It stands for You Only Live Once.  The best thing about YOLOing throughout all of California is the fact that it lets you be open in your traveling plans, which is what is pretty much needed if you're purpose is landscape and wildlife photography.  The middle of the day is for both adventuring as well as for driving.  If your next stop is 8 hours away, you can rack up many, or all, of those miles during the harsh light of the day.  Obviously, your golden hours near sunrise and sunset are for taking pictures.  And then you can do more driving after sunset.  Just make sure to have caffeine on hand. 
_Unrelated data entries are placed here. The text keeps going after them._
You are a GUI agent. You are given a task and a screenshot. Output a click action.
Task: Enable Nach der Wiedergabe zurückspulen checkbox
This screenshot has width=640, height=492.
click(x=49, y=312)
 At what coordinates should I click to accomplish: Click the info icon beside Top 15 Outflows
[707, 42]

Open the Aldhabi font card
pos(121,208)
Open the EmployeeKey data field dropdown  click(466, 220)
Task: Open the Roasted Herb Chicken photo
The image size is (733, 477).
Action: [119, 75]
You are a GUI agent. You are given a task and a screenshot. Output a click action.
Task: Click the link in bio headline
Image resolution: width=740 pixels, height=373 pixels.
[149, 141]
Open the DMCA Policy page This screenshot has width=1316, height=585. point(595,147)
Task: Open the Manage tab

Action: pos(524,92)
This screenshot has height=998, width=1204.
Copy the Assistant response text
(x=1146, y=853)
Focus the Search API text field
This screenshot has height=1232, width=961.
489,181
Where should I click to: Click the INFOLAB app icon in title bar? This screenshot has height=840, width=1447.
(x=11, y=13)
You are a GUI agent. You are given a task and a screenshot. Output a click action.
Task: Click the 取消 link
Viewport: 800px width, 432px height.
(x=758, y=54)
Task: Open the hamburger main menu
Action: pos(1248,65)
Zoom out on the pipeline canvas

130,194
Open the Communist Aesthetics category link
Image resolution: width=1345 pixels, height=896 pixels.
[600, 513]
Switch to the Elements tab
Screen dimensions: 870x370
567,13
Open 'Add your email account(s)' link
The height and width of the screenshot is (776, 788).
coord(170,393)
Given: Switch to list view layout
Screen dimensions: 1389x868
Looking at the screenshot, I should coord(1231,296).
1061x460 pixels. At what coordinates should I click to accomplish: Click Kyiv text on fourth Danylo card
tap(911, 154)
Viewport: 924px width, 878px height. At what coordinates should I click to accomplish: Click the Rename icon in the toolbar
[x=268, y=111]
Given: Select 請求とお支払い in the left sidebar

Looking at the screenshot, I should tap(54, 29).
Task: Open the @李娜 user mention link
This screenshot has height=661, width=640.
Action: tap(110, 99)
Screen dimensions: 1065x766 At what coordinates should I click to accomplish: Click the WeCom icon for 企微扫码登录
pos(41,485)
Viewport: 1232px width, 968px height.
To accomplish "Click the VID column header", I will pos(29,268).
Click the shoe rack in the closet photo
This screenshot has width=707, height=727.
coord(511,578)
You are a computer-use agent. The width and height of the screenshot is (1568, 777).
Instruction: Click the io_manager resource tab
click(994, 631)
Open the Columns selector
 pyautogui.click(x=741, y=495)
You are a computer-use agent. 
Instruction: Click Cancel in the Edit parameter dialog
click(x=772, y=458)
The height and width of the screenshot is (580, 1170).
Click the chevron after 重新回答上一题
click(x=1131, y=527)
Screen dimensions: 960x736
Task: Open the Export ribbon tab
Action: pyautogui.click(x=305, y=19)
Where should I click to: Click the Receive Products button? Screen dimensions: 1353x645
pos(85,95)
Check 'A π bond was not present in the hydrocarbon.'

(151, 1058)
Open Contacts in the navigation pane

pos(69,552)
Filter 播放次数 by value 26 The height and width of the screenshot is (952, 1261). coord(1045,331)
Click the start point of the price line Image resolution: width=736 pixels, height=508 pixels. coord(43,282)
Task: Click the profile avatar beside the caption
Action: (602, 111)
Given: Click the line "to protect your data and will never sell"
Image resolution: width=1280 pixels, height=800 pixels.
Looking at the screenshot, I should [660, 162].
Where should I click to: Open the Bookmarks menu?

For me, YOLO means not driving 10 hours a day for a week on my vacation.   Beating the hell out of my body is great when it's a fun activity; driving isn't.  It is very unusual to have nothing of interest for 600 miles here.  It's impossible to have that for multiple days.   If you only want to shoot at dawn and dusk - then there's non photographic fun to have instead.  Go hiking.  Or playing in the waves. 

I do want to give a big +1 on your suggestion that he buy a lens here and sell it on his return.  If you can avoid paying import taxes, this should translate to a much cheaper (or free) rental.  But obviously it does mean floating the cost until you can make a sale.  Just find any way to get wider than 24mm if you stay biases towards the outdoor sights.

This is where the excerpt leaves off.